Data extracts →
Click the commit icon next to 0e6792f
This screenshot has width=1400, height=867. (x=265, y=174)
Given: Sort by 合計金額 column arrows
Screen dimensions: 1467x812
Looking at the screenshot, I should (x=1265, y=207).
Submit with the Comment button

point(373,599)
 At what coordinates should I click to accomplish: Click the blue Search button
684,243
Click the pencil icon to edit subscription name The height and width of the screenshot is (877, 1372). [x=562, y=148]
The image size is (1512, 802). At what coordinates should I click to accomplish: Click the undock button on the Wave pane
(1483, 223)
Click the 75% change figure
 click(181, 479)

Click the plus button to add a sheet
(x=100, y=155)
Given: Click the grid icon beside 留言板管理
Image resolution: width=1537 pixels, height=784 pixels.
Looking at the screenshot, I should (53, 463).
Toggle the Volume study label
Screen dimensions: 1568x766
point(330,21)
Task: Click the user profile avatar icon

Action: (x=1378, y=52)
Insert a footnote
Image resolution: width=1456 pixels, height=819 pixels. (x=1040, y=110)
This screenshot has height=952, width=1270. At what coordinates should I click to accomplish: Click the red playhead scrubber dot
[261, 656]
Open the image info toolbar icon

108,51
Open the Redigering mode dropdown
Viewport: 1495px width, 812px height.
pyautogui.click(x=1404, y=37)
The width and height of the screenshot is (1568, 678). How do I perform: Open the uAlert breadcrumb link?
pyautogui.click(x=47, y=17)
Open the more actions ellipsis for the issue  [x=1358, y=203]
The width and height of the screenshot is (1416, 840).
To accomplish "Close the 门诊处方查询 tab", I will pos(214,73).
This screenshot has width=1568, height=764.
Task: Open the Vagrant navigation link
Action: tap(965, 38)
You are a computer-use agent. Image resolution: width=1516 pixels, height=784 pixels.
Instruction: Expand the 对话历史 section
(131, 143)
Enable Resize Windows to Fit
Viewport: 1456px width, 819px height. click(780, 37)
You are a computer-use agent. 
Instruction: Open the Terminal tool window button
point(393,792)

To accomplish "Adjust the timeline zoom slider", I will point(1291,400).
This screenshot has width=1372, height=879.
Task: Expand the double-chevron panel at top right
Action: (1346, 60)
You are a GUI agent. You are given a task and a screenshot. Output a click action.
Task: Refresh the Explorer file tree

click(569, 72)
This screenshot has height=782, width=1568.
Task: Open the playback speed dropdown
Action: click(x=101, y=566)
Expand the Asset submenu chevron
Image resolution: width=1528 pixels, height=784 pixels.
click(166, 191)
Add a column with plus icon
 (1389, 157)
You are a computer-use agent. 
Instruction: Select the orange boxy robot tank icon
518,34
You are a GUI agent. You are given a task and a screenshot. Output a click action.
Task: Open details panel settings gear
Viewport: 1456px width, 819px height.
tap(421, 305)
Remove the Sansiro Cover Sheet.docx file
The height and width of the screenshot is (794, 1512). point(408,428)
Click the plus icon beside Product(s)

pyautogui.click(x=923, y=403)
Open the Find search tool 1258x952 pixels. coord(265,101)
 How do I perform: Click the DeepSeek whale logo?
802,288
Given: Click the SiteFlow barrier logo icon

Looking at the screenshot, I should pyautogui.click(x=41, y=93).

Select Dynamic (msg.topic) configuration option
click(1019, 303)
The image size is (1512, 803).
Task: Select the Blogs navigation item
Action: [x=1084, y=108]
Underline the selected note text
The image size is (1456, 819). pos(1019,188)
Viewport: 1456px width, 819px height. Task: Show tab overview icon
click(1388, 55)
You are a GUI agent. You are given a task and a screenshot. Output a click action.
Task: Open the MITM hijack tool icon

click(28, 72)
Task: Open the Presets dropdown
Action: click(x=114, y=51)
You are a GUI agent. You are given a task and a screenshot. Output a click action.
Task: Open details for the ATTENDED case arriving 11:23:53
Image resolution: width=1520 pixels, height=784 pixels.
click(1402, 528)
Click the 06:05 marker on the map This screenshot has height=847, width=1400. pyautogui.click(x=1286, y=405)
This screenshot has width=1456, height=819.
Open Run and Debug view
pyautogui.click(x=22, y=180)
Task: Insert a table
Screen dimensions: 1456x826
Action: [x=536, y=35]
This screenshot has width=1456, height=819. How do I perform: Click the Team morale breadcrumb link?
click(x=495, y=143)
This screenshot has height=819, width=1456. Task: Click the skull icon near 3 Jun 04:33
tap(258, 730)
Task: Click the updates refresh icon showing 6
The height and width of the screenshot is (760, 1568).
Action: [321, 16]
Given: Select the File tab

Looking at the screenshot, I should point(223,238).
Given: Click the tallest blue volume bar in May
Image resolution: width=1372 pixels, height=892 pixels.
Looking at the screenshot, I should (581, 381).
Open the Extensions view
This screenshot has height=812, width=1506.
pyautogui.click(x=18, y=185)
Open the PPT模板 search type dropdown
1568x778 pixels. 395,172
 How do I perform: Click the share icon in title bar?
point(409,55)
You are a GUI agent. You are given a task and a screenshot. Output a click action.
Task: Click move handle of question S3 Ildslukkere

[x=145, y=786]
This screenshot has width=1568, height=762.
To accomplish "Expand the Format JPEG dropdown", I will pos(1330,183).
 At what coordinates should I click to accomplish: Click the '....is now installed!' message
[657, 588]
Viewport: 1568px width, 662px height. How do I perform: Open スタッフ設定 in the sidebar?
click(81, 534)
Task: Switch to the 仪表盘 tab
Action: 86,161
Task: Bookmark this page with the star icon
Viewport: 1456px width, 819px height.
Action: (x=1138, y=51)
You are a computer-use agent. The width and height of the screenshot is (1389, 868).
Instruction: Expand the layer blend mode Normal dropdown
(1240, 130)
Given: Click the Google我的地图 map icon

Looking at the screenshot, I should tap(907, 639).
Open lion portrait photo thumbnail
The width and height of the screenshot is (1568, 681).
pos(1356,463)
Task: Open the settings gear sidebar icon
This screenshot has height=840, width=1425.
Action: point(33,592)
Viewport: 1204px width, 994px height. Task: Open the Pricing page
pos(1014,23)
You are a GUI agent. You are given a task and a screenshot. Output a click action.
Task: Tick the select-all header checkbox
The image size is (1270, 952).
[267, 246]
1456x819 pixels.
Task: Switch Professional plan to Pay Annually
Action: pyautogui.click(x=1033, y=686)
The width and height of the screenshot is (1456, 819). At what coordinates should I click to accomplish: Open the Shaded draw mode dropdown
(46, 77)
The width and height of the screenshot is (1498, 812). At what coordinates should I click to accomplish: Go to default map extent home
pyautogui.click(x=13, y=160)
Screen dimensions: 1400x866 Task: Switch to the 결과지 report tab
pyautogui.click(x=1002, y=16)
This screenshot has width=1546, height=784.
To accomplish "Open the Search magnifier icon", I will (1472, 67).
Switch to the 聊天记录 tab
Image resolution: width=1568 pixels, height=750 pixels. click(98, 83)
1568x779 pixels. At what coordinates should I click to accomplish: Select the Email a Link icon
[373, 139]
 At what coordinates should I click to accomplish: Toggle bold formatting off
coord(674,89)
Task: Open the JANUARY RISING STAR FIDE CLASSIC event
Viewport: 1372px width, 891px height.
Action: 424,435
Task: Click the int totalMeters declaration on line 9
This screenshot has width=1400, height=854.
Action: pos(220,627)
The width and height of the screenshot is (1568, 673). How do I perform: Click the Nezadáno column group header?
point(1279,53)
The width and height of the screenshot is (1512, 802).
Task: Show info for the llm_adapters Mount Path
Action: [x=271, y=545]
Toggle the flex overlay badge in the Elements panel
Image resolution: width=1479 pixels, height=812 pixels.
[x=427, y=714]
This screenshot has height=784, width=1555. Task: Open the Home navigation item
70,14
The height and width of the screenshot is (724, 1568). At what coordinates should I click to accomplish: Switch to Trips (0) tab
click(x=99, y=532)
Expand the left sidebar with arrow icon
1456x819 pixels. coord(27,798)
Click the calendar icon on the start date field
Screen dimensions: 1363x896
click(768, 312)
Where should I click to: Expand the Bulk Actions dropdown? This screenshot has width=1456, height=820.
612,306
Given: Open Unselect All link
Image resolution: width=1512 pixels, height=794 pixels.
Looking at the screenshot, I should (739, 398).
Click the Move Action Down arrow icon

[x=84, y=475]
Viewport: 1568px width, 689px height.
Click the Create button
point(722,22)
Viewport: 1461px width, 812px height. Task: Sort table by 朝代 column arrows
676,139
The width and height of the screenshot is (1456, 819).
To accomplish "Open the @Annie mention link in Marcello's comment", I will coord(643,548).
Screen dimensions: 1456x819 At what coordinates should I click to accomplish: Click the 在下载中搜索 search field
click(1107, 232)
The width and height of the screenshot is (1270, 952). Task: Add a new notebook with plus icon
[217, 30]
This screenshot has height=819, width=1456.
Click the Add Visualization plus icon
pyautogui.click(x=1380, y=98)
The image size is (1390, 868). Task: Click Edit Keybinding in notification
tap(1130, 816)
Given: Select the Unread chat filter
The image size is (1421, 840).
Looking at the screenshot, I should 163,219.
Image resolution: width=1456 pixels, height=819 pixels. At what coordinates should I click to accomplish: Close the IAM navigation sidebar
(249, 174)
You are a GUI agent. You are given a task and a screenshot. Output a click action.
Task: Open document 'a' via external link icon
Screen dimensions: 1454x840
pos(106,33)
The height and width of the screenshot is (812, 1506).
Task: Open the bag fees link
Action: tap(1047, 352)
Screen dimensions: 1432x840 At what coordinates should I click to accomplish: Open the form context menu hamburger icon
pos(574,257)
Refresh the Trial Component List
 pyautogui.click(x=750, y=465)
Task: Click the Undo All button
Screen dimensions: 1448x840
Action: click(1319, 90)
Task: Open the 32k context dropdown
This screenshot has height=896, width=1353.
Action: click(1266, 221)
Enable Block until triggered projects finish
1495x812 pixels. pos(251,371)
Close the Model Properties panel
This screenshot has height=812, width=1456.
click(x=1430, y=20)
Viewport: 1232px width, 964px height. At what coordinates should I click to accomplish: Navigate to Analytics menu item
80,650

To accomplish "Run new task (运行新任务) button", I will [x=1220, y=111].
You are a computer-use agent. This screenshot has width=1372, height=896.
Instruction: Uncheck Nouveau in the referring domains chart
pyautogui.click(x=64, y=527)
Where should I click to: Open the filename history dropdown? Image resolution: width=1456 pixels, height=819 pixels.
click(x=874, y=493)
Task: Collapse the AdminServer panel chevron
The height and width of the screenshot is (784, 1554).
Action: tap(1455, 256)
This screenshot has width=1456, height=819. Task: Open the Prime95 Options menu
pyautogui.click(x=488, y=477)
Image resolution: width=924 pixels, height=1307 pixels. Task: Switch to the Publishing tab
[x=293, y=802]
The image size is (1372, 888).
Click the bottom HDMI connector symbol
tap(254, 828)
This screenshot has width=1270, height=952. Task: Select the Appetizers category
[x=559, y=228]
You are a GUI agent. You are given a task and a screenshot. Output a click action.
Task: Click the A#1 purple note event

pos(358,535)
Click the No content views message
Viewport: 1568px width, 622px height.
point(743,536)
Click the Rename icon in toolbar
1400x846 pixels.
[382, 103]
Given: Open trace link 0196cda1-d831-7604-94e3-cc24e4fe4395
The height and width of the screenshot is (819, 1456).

Task requirements →
Go through the entries and filter for lines holding the word "details"; copy each match.

Written reply →
Task: Open details panel settings gear
Task: Open details for the ATTENDED case arriving 11:23:53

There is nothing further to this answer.